The paper introduces Dirac synchronization, a locally coupled, topology-driven framework that couples node and link phases via the topological Dirac operator and adaptive, time-dependent phase lags. On fully connected networks, the model exhibits an explosive forward transition at σ_c = 2.14623…, a continuous backward transition at σ_b ≈ 1.66229…, and a stable hysteresis loop. The coherent phase is predominantly non-stationary (rhythmic), with oscillatory order parameters persisting over a broad parameter range and becoming the only coherent phase as N→∞. Theoretical analysis (continuity equation with generalized OA ansatz, stability of incoherence, and approximate treatment of the rhythmic phase) aligns with numerical simulations, including finite-size scaling.

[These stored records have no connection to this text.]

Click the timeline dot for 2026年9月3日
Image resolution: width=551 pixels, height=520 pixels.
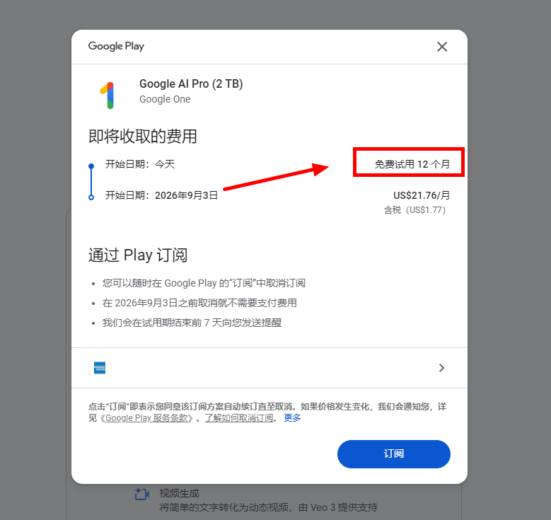coord(91,197)
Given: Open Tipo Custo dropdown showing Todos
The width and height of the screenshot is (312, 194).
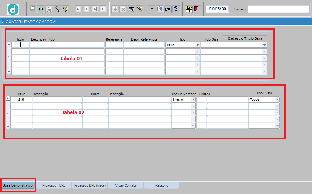Looking at the screenshot, I should 277,100.
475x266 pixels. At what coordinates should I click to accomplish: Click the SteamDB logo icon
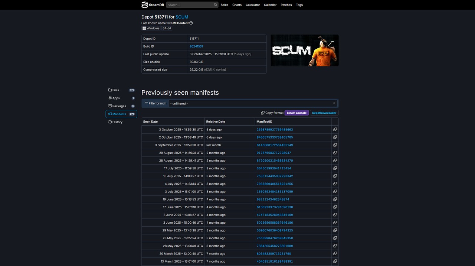[x=145, y=5]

These results showcase a genuinely topological route to explosive synchronization distinct from previously proposed mechanisms and suggest potential relevance for modeling brain rhythms. Future research directions include: (i) extending analysis beyond fully connected graphs to sparse, heterogeneous, and real-world networks (e.g., brain connectomes); (ii) generalizing to simplicial complexes with higher-order Dirac operators to couple signals on higher-dimensional simplices; and (iii) exploring data-driven applications and parameter inference for empirical systems with edge-level dynamics.
- Network topology: The analytical treatment and most simulations focus on fully connected networks; behavior on sparse or structured networks (heterogeneous degrees, community structure) remains to be systematically characterized.
- Frequency distributions: Stationary coherent states require bounded frequency support; with Gaussian (unbounded) frequencies, stationary coherence disappears as N→∞, limiting stationary analyses to finite-size systems.
- Rhythmic phase theory: The non-stationary phase is addressed with approximate arguments and numerical observations; a full closed-form theory for oscillation frequencies and amplitudes under general conditions is not provided.
- Parameter choices: Numerical demonstrations use specific integration schemes, step sizes, and adiabatic protocols; while robust across tests, sensitivity to protocol variations in other topologies is not fully explored.
- Empirical validation: The study is theoretical/numerical; experimental validation in systems with measurable edge signals (e.g., synaptic dynamics, power-grid flows) is an open direction.